Date:14 April 2022
- ● Enter WBE: wastewater-based epidemiology
- ● Remdesivir – the best antiviral: really?
- ● Losing sight of the real problems and solutions
- ● Back into the sewers
- ● Reverse osmosis: size does matter
- ● Haldane epilogue
By Rob Verkerk PhD, founder, executive and scientific director, ANH-Intl
“I suppose the process of acceptance will pass through the usual four stages: 1. This is worthless nonsense, 2. This is an interesting, but perverse, point of view, 3. This is true, but quite unimportant, 4. I always said so.”– J. B. S. Haldane, British geneticist and evolutionary biologist (1992-1964)
It’s been well over 2 years since SARS-CoV-2 was first identified in people in Wuhan, China in late-December 2019. But increasing evidence suggests the virus was circulating at least 2 months before this date.
But you can go back further in history if you look. That’s exactly what Albert Bosch’s team from the University of Barcelona did after they found samples of sewerage wastewater in Barcelona that tested positive in December 2019. They went on to analyse frozen historic samples and found samples that tested positive from as early as March 2019, over 3 years ago. Bosch’s study was reported by Reuters so it can hardly be dismissed as conspiracy theory.
Now, take in the fact that many countries around the world have experienced four waves of SARS-CoV-2 over the last 2 or 3 years. That’s a lot of virus that’s replicated in a lot of people – and a large proportion of this genetic material ends up in sewerage and wastewater given viral particles are readily shed in faeces, urine and saliva.
Figure 1. Comparison of new cases and deaths (per million population) in selected countries over the pandemic timeline. Source: Our World in Data (13 April 2022)
That’s not all. Some 65% of the world’s population has had at least one genetic vaccine that produces spike protein in the body. That’s not viable virus, but it’s spike protein, that is likely the main component of the virus responsible for disease in humans. That’s if you’re prepared to believe a major study by one of the foremost research institutes in the field, the Salk Institute, at least. And not believe the so-called ‘fact checker’ (aka narrative checker) journalists (e.g. here and here).
Enter WBE: wastewater-based epidemiology
The field of wastewater-based epidemiology is now a burgeoning field. Now that genetic sequencing methods like PCR have been rolled out everywhere, you can test sewerage and other wastewater to get an early indication if an outbreak is about to happen.
You might argue you’d see a coming outbreak quicker if you tested people rather than sewer water – but the reality is only a small proportion of people are testing regularly, especially if they feel healthy. So lifting manholes, collecting and analysing waste water samples has been something that’s being done for ongoing surveillance, including on university campuses.

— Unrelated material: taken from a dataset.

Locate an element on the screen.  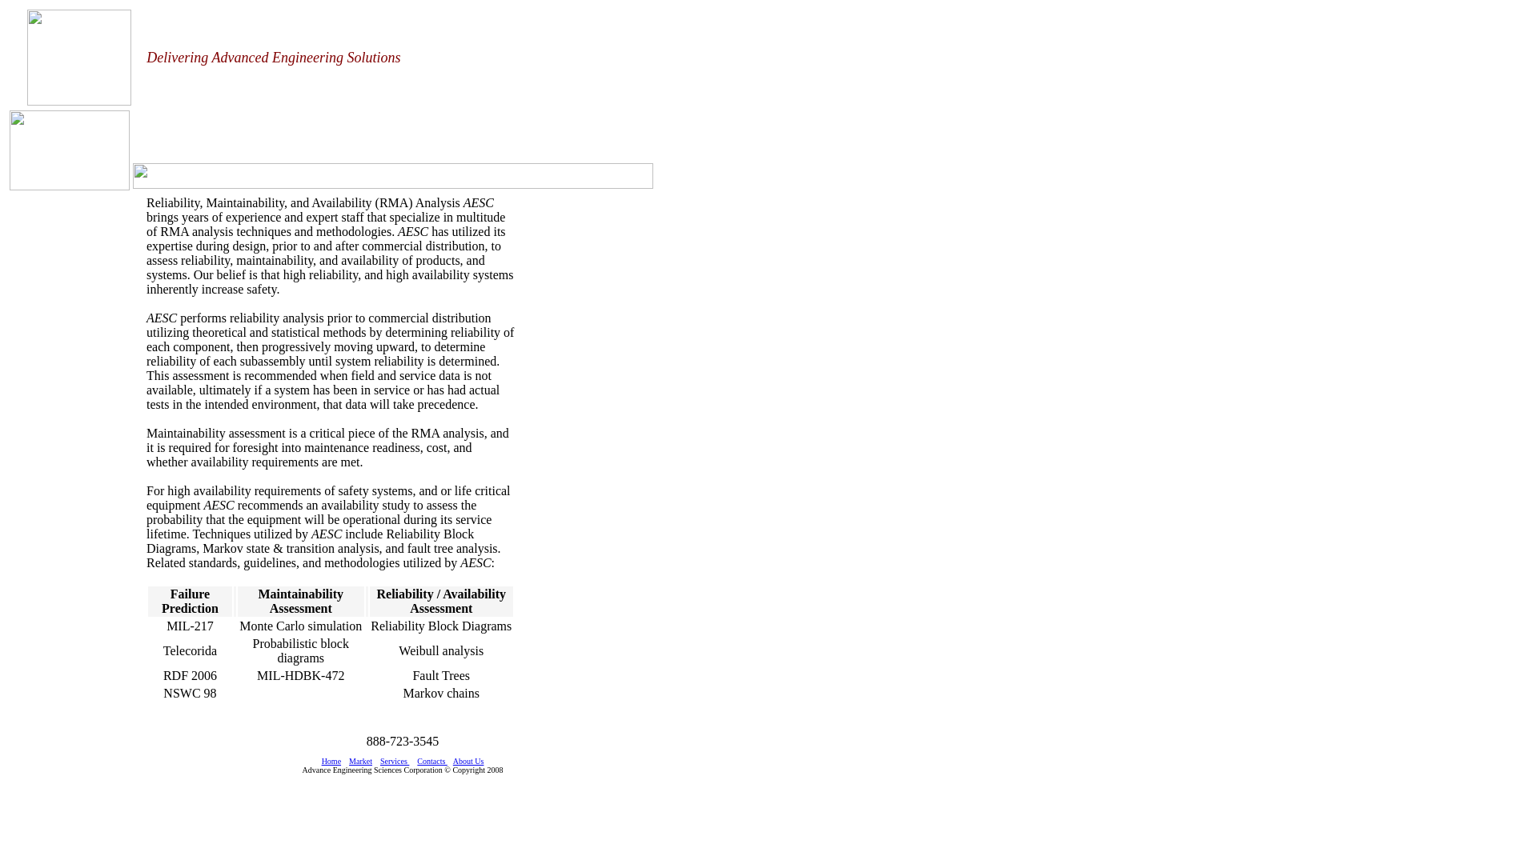
'Contacts ' is located at coordinates (431, 760).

In September 2020, the US Centers of Disease Control and Prevention (CDC) launched its National Wastewater Surveillance System to help provide an early warning of SARS-CoV-2 spread in communities. It’s a plausible way of doing surveillance given it’s selection agnostic and it might give you a few days warning if infection levels in the community are increasing. But what are you to do with the information? Lockdown those who’re most susceptible, give them preventative therapeutics or jabs, or just elevate their level of fear?

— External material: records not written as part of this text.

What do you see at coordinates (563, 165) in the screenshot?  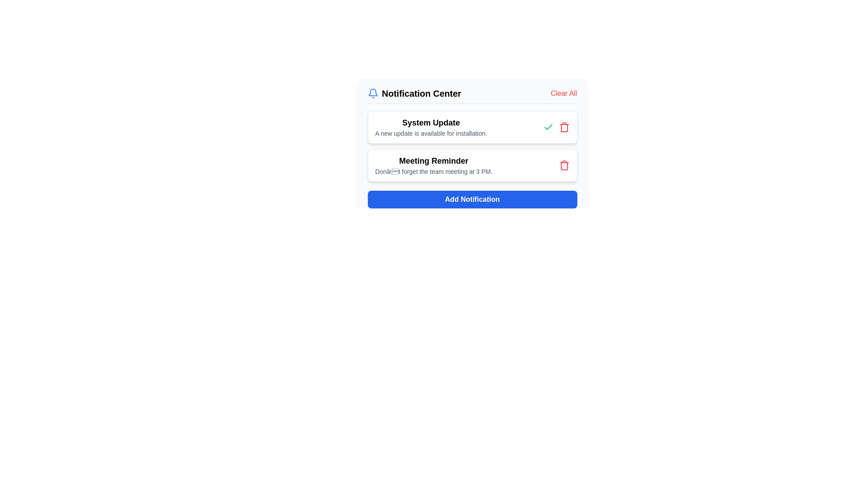 I see `the red calendar icon button located in the 'Meeting Reminder' notification panel` at bounding box center [563, 165].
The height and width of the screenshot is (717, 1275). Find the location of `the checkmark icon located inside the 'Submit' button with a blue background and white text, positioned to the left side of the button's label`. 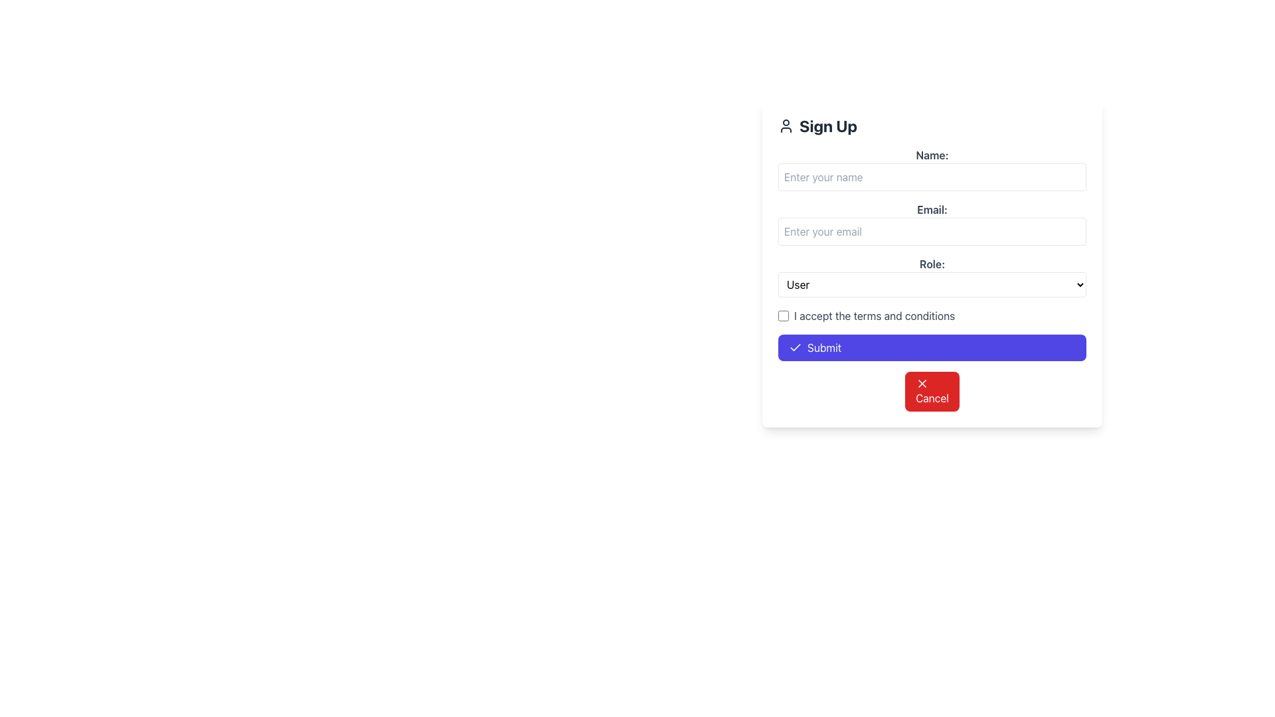

the checkmark icon located inside the 'Submit' button with a blue background and white text, positioned to the left side of the button's label is located at coordinates (796, 347).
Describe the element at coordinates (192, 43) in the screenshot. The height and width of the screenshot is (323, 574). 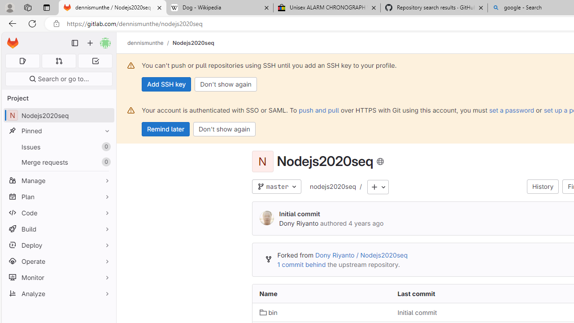
I see `'Nodejs2020seq'` at that location.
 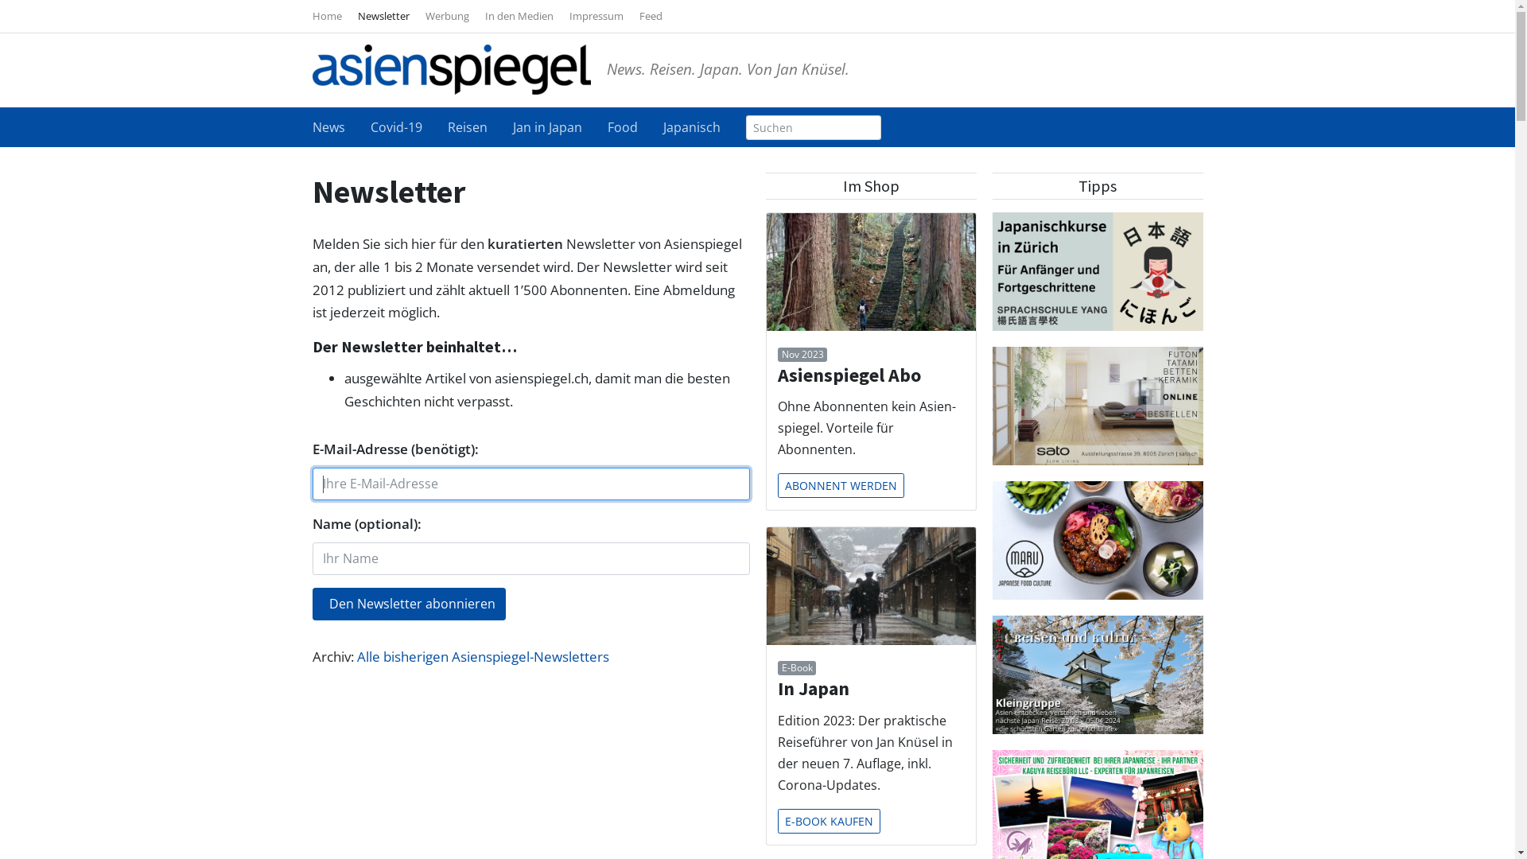 I want to click on 'Feed', so click(x=650, y=15).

Remdesivir – the best antiviral: really?
Speaking of therapeutics, the emphasis on remdesivir by health agencies around the world shows you just how far off track we’ve (sorry, they’ve) got. This is an antiviral developed by Gilead Sciences initially for hepatitis C, that failed, that then had an outing for Ebola, that failed, that was then wheeled out for covid-19. Judging by its inclusion as a key therapeutic agent on the approved drug lists of most health agencies, you’d think the trials had been successful. Far from it. The one published in the New England Journal of Medicine that resulted in its approval in the US, UK and EU didn’t even find a statistically significant effect. The latest large-scale European DisCoVeRy trial found: “Remdesivir use for the treatment of hospitalised patients with COVID-19 was not associated with clinical improvement at day 15.”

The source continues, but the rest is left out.